## REQUIRED ACTION
Although the records contain pictures, none belong in the copy: restate word for word only the lines from the one with "Task: Click the plus icon beside Compare" through the one with "the first data", both included.

***** DATA TO USE

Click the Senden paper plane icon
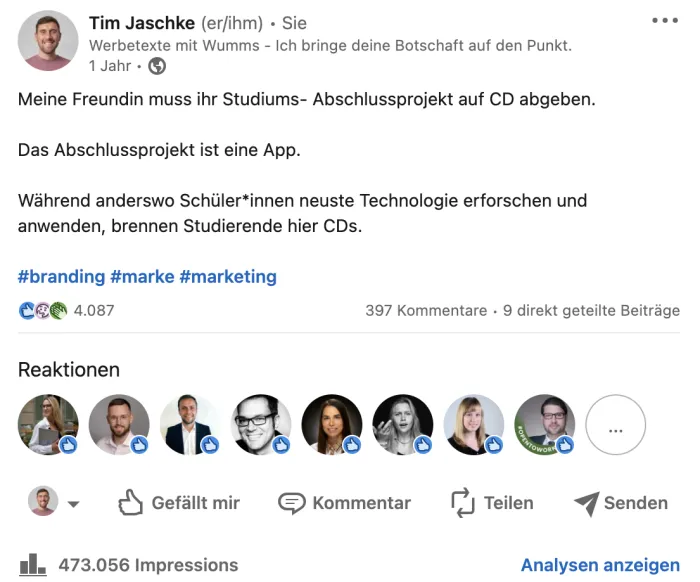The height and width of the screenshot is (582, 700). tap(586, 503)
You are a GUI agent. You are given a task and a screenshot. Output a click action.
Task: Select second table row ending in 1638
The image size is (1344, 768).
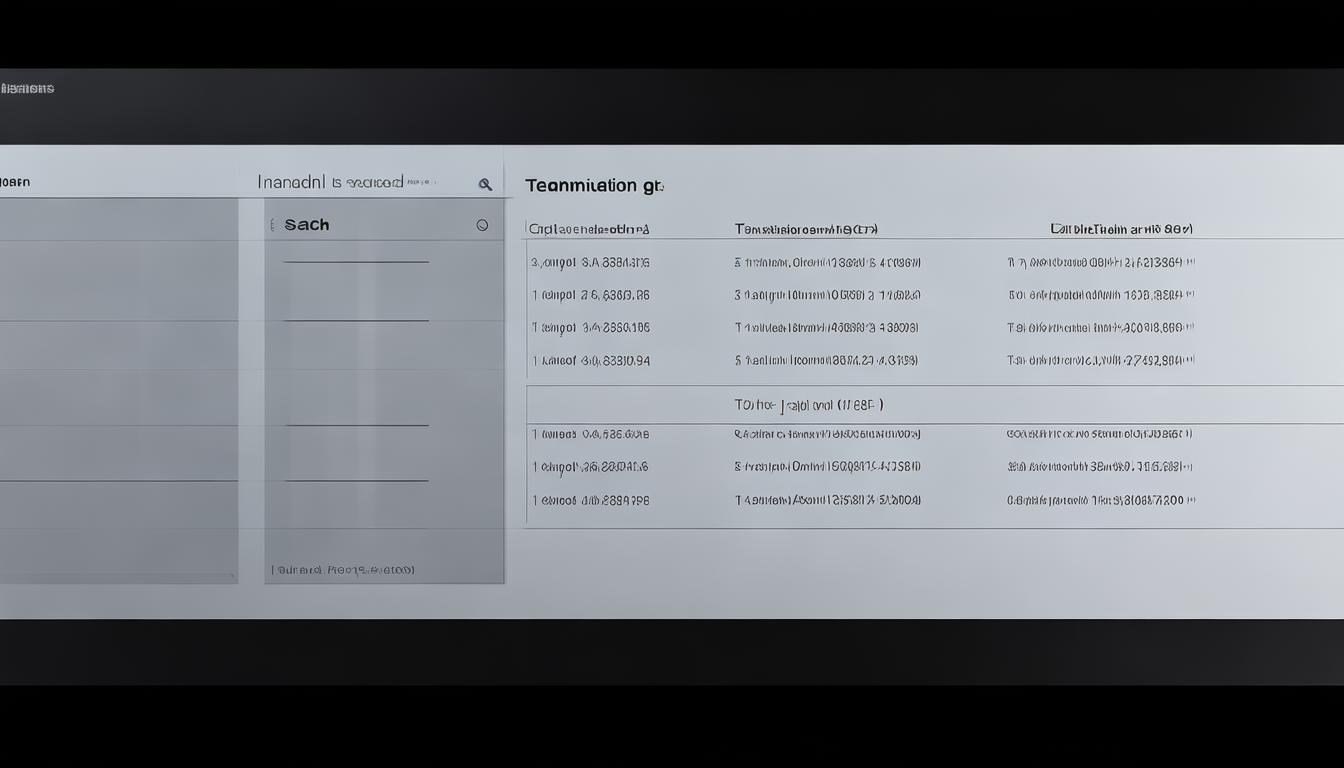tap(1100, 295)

**********
***** DATA TO USE

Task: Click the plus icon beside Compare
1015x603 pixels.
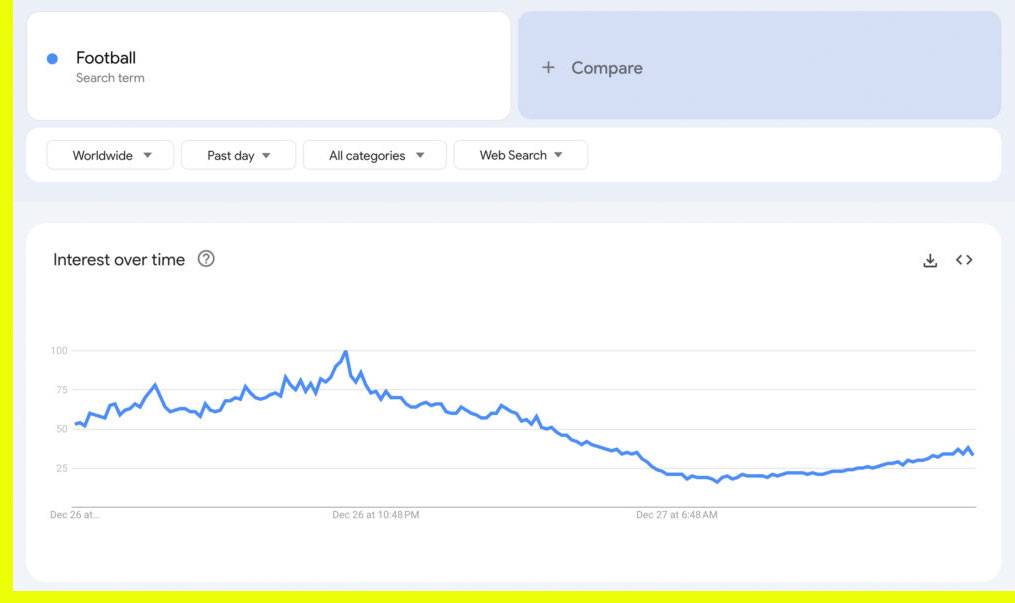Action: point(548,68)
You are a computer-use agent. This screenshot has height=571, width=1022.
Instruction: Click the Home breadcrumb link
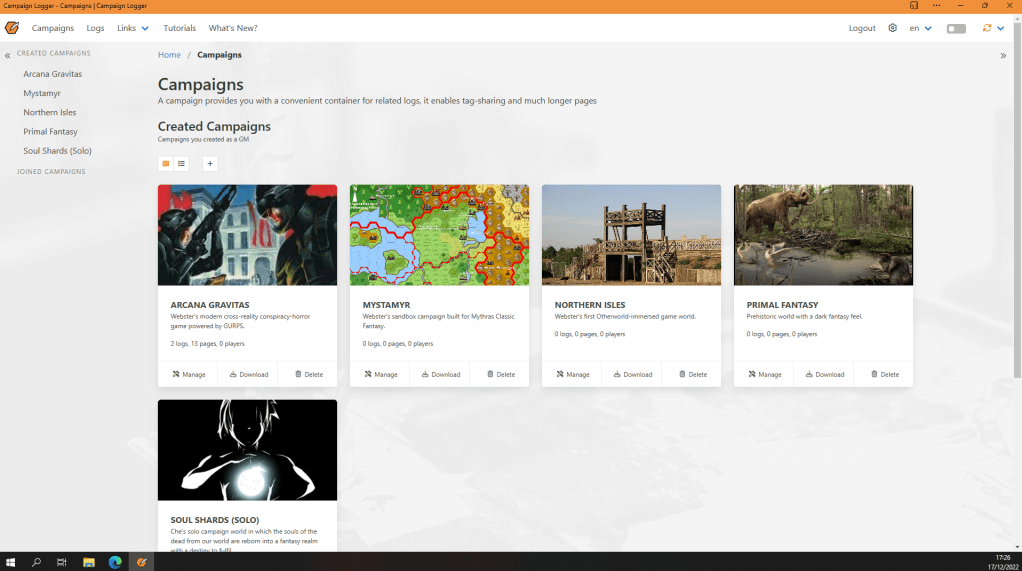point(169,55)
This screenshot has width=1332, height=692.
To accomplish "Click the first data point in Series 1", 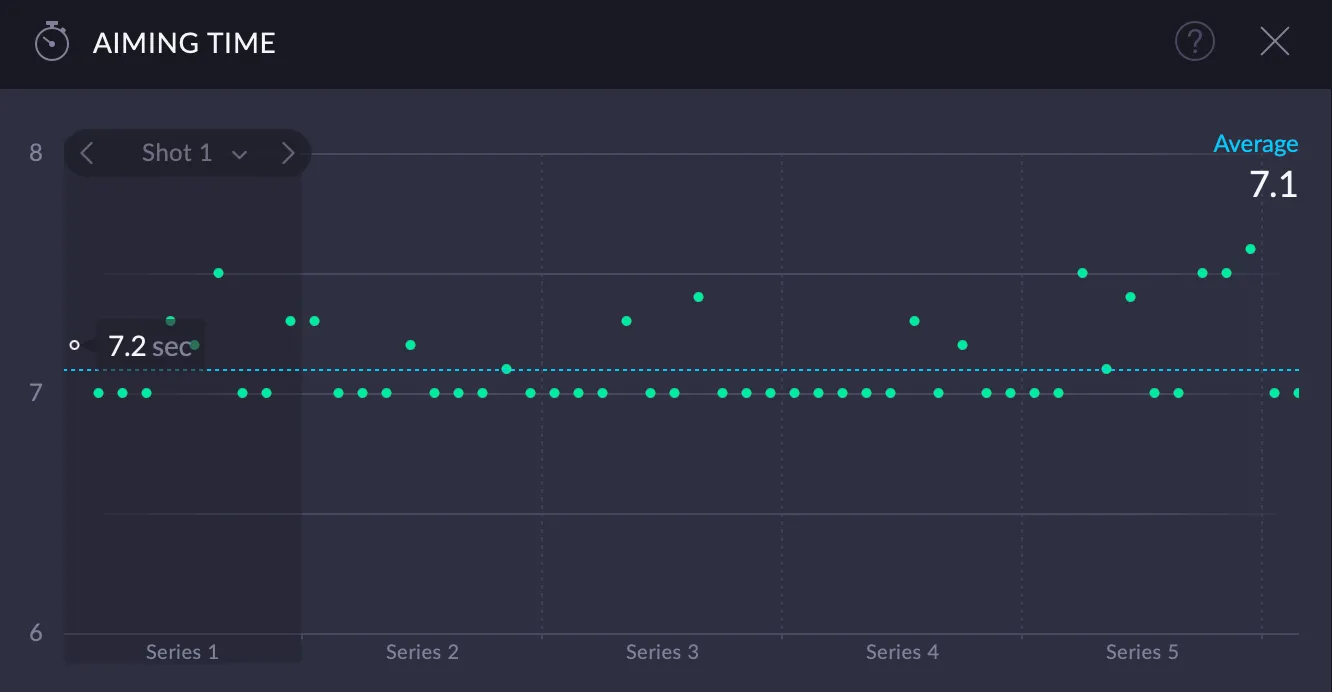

**********
***** DATA TO USE

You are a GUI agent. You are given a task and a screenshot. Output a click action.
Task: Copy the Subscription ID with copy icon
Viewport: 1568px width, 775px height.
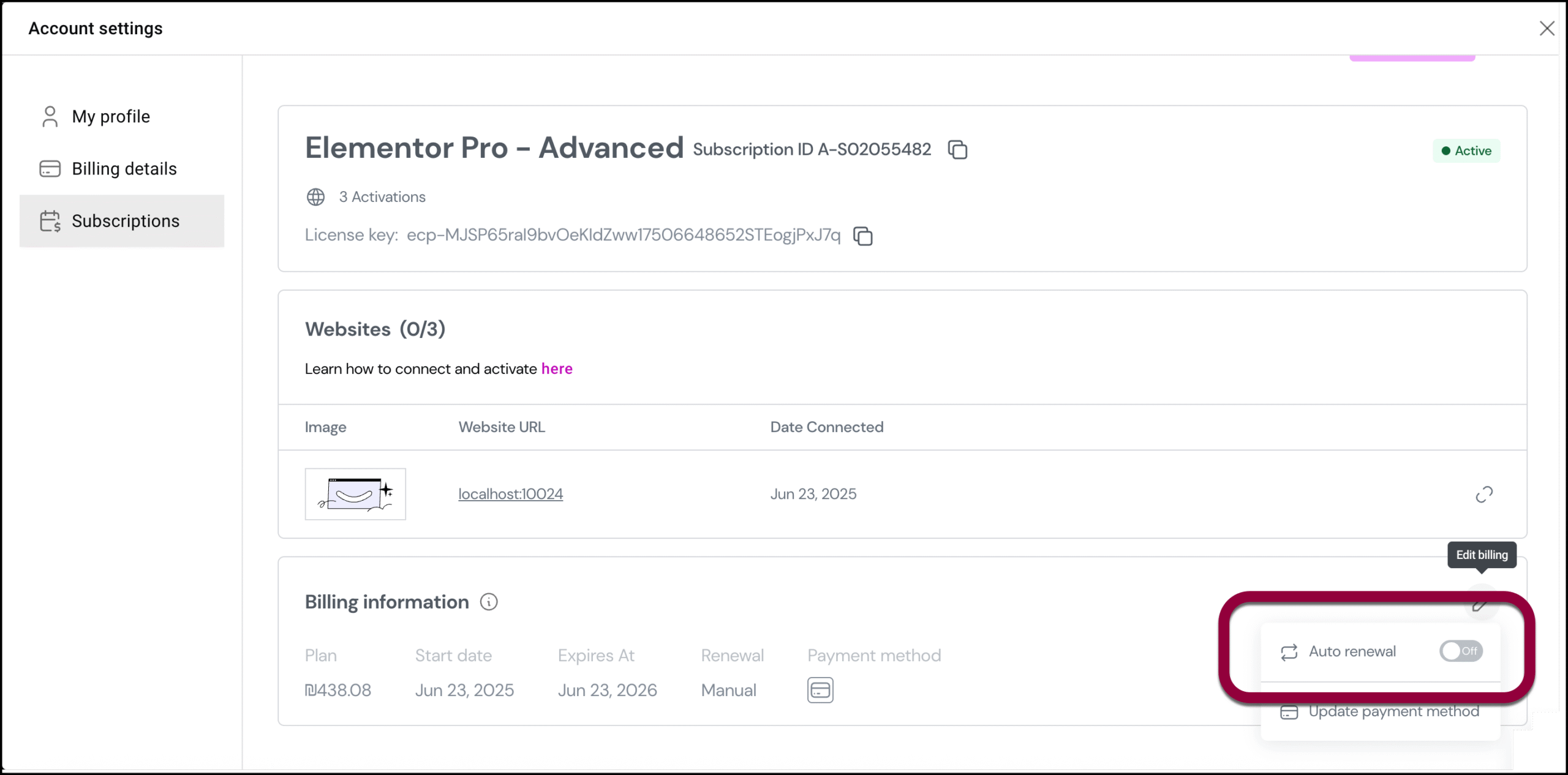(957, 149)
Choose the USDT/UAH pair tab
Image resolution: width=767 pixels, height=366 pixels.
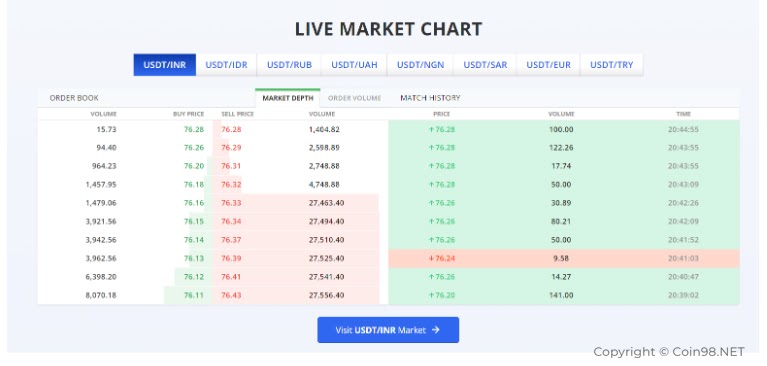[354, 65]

**********

## TASK SOLUTION
Task: Click the plus icon beside Compare
1015x603 pixels.
Action: point(548,68)
You are a computer-use agent. This screenshot has height=571, width=1022.
Instruction: Click the Home breadcrumb link
point(169,55)
This screenshot has width=1332, height=692.
To accomplish "Click the first data point in Series 1", 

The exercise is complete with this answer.